Eagleton attacked Amis for the passage, while claiming to register surprise as to its source, stating: "[these are] not the ramblings of a British National Party thug...but the reflections of Martin Amis, leading luminary of the English metropolitan literary world." Eagleton drew a connection between Amis and his father (the novelist Kingsley Amis), who Eagleton characterised as "reactionary". The younger writer, Eagleton went on to write, had learnt more from his father — [whom Eagleton described as] "a racist, anti-Semitic boor, a drink-sodden, self-hating reviler of women, gays and liberals"— than merely "how to turn a shapely phrase." Eagleton went on to argue: "But there is something rather stomach-churning at the sight of those such as Amis and his political allies, champions of a civilisation that for centuries has wreaked untold carnage throughout the world, shrieking for illegal measures when they find themselves for the first time on the sticky end of the same treatment." [13]

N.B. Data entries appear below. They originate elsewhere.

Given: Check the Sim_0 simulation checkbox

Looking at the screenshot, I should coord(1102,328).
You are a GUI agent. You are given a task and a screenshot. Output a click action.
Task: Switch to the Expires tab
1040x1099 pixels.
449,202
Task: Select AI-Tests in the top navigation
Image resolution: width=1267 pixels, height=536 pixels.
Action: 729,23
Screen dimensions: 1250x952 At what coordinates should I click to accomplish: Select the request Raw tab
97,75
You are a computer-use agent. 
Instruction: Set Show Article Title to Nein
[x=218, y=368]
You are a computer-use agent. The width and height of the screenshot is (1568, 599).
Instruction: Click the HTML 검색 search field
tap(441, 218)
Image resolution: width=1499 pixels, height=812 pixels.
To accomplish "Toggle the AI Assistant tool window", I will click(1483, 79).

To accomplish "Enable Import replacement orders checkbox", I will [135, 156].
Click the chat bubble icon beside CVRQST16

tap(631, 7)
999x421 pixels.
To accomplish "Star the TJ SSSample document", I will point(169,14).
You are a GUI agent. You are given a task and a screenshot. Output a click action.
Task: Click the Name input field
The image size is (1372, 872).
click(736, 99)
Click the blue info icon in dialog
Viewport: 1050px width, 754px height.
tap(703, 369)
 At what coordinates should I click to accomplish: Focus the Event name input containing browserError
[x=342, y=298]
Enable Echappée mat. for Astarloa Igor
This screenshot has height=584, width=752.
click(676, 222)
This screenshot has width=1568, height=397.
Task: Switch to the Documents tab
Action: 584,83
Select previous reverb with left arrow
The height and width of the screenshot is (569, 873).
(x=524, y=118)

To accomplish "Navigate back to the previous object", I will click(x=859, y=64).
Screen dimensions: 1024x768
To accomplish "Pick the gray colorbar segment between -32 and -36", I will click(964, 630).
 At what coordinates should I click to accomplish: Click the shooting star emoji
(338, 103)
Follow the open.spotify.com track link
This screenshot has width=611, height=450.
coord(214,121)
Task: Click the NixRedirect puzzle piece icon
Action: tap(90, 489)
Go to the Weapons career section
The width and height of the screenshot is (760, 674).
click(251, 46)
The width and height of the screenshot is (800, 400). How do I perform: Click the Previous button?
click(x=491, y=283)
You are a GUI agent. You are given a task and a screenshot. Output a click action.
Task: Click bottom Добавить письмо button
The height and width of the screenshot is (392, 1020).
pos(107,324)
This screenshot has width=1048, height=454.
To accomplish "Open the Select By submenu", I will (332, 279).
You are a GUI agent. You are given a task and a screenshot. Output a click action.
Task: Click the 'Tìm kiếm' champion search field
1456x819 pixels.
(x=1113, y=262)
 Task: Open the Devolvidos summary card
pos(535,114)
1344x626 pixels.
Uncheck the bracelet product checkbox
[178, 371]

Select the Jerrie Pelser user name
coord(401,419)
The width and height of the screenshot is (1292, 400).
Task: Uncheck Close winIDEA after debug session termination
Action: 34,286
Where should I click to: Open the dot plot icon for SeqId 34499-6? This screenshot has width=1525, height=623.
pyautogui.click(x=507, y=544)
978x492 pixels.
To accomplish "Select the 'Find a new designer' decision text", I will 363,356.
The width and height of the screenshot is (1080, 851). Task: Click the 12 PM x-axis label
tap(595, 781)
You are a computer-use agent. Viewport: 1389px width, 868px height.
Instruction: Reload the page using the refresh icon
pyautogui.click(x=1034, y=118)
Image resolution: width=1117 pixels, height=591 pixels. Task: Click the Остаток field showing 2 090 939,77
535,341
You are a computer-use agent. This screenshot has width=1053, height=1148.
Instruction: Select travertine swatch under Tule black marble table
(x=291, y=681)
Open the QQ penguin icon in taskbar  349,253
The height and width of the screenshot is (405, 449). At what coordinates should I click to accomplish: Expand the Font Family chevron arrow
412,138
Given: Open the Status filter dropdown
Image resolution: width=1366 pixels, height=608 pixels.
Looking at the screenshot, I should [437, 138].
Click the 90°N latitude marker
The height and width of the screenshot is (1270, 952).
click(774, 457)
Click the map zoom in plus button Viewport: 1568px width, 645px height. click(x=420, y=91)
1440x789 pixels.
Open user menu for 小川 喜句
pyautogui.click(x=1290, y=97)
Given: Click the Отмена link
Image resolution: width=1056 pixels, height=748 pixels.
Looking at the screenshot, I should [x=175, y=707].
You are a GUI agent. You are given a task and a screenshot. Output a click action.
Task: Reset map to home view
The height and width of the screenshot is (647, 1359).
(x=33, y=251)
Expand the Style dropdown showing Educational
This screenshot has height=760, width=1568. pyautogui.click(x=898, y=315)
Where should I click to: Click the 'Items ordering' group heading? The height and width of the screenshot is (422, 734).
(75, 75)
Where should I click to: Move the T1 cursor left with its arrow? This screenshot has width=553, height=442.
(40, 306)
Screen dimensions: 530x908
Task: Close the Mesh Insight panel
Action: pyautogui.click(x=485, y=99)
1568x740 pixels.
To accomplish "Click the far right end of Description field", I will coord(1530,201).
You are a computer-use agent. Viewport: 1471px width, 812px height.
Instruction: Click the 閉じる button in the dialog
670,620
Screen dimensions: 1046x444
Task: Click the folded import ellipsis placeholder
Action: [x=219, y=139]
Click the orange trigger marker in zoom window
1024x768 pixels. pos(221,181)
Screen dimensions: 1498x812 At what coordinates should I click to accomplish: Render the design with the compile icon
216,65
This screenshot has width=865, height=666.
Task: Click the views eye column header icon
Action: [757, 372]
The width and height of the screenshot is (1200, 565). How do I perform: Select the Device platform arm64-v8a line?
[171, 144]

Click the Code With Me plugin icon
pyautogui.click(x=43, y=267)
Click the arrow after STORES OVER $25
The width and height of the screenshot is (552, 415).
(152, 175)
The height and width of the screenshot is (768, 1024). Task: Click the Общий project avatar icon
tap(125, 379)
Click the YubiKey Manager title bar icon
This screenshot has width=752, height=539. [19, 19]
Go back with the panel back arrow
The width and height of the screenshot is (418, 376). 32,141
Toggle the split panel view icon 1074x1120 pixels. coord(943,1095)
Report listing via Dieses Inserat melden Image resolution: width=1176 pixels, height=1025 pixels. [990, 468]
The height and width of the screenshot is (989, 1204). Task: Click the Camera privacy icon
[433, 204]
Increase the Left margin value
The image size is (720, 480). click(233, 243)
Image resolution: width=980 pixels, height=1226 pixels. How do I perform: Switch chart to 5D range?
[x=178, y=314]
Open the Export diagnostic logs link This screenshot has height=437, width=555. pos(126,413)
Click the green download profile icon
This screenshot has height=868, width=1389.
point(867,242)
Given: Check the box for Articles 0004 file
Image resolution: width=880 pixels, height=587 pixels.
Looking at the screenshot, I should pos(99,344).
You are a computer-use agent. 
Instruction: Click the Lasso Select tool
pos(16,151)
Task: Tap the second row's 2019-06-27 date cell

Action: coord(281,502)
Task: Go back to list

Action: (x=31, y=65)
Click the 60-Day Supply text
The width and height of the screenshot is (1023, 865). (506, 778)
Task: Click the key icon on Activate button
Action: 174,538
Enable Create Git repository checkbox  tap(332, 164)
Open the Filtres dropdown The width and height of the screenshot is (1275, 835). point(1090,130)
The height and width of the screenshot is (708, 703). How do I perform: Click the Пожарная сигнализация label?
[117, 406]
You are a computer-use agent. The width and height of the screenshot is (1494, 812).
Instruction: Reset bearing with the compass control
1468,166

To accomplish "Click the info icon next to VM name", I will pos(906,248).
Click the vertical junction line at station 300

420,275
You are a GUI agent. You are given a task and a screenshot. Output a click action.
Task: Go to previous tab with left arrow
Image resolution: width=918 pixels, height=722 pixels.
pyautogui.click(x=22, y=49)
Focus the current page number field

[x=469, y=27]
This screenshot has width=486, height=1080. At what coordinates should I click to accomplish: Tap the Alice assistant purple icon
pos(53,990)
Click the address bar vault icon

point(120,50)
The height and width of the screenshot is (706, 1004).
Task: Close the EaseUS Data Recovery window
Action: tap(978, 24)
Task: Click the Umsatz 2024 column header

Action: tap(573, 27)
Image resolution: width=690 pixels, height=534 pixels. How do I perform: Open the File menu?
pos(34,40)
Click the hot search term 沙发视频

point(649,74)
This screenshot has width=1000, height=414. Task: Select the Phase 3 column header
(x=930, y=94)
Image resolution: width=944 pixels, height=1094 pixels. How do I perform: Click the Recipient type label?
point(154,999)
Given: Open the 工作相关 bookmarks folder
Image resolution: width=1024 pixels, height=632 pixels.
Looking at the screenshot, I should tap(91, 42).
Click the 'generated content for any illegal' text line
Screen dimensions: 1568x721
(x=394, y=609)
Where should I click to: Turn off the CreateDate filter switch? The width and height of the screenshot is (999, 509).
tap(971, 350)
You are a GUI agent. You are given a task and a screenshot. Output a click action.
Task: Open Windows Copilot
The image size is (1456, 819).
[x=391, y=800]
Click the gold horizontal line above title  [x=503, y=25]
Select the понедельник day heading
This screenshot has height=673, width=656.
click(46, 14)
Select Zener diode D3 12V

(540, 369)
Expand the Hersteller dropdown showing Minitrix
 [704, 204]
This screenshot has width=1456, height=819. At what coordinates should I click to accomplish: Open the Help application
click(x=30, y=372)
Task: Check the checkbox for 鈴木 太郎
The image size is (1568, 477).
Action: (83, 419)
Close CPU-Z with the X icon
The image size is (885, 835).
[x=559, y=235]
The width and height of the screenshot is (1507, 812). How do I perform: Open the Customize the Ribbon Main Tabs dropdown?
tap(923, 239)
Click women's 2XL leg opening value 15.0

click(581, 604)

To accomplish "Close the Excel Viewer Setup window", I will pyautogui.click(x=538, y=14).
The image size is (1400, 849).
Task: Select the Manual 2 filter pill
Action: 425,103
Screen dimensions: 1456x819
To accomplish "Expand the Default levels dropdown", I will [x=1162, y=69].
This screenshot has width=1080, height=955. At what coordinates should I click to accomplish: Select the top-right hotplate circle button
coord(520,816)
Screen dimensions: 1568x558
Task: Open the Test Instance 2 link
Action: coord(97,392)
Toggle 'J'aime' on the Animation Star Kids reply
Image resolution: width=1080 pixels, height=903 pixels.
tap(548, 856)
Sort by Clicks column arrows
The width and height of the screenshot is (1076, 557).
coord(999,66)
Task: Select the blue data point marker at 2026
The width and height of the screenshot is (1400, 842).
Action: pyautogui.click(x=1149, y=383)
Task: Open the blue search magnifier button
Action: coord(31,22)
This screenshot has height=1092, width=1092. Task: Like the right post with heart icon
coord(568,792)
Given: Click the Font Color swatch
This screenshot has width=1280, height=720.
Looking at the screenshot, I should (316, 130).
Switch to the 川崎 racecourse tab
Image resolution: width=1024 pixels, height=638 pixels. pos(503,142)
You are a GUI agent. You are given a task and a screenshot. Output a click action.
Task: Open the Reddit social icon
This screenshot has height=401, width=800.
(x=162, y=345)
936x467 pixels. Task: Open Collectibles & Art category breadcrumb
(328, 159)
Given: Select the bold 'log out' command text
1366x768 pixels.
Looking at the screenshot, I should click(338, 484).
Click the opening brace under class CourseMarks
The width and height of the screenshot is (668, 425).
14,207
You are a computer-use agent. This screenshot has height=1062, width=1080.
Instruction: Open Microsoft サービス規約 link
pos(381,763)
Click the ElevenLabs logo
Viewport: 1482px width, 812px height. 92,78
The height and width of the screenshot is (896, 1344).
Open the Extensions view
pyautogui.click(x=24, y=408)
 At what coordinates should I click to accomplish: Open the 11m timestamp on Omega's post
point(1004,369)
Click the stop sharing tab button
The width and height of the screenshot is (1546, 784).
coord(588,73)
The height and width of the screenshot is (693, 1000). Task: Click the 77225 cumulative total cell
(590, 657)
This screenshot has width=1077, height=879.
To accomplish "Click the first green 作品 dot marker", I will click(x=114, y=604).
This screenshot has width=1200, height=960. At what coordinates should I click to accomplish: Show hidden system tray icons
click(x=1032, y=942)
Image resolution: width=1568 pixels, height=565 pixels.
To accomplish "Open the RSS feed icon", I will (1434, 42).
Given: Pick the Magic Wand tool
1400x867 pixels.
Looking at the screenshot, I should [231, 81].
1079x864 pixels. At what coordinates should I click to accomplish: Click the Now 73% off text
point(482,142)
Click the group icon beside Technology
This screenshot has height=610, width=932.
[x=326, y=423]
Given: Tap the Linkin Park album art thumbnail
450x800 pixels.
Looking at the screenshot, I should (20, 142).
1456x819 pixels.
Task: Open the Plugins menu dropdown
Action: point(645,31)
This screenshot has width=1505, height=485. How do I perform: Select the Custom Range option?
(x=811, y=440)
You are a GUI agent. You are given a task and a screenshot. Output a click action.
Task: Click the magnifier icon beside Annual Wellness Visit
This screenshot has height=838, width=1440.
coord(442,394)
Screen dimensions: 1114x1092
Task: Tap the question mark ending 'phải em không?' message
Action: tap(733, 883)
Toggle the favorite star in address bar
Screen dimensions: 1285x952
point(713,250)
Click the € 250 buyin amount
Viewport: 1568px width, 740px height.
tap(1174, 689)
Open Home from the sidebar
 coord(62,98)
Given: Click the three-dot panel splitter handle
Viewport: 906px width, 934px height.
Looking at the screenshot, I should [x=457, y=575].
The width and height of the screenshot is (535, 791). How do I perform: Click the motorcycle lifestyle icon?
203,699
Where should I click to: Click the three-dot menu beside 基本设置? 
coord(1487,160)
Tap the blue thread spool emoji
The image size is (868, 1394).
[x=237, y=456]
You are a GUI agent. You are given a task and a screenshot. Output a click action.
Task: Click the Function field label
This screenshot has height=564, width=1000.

The essay became a cause célèbre in British literary circles. Yasmin Alibhai-Brown, a commentator for The Independent, wrote an editorial about the affair; Amis responded via open letter, calling Eagleton "an ideological relict," adding that he would be "unable to get out of bed in the morning without the dual guidance of God and Karl Marx".[14] Amis noted that the view Eagleton attributed to him as his considered opinion was in fact his spoken description of a tempting urge, in relation to the need to "raise the price" of terrorist actions. Amis also derided Eagleton's scholarly procedure: Eagleton had quoted him writing the above remarks, whereas they were actually "spoken"—excerpts from a newspaper interview about Amis' upcoming book on Islamism, The Second Plane, which Eagleton then presented out of context.

Eagleton's personal attacks on Amis' father, the novelist Kingsley Amis, further prompted a response from Kingsley's widow, the novelist Elizabeth Jane Howard. Howard wrote to the Daily Telegraph, noting that for a supposed "anti-semitic homophobe," it was peculiar that the only guests at the Howard-Amis nuptials should have been either Jewish or gay.[15] As Howard explained, "Kingsley was never a racist, nor an anti-Semitic boor. Our four great friends who witnessed our wedding were three Jews and one homosexual." Eagleton's position is belied by a reading of Kingsley Amis' published novels, not mention the numerous anti-racist sentiments he expresses in his memoirs — on the other hand, Martin Amis has characterized Kingsley's private political opinions[16] as occasionally reactionary. In a later interview, Howard added: 'I have never even heard of this man Eagleton. But he seems to be a rather lethal combination of a Roman Catholic and a Marxist ... He strikes me as like a spitting cobra:­ if you get within his range he'll unleash some poison.' [17]

Eagleton attempted to defend his comments about Martin and Kingsley Amis by article in The Guardian, claiming that the main bone of contention—the substance of Amis' remarks and views—had got lost amongst the media furore.[18]. During an interview with Jon Snow, Martin Amis commented that Eagleton had "never set eyes on the article" that he was claiming to quote from, and that Eagleton had "lazily and cornily defamed" his father "when he was not around to defend himself".

[edit] Critical reactions

William Deresiewicz wrote of Eagleton's book After Theory, as follows: "[I]s it that hard to explain what Eagleton's up to? The prolificness, the self-plagiarism, the snappy, highly consumable prose and, of course, the sales figures: Eagleton wishes for capitalism's demise, but as long as it's here, he plans to do as well as he can out of it. Someone who owns three homes shouldn't be preaching self-sacrifice, and someone whose careerism at Oxbridge was legendary shouldn't be telling interviewers of his longstanding regret at having turned down a job at the Open University."[19]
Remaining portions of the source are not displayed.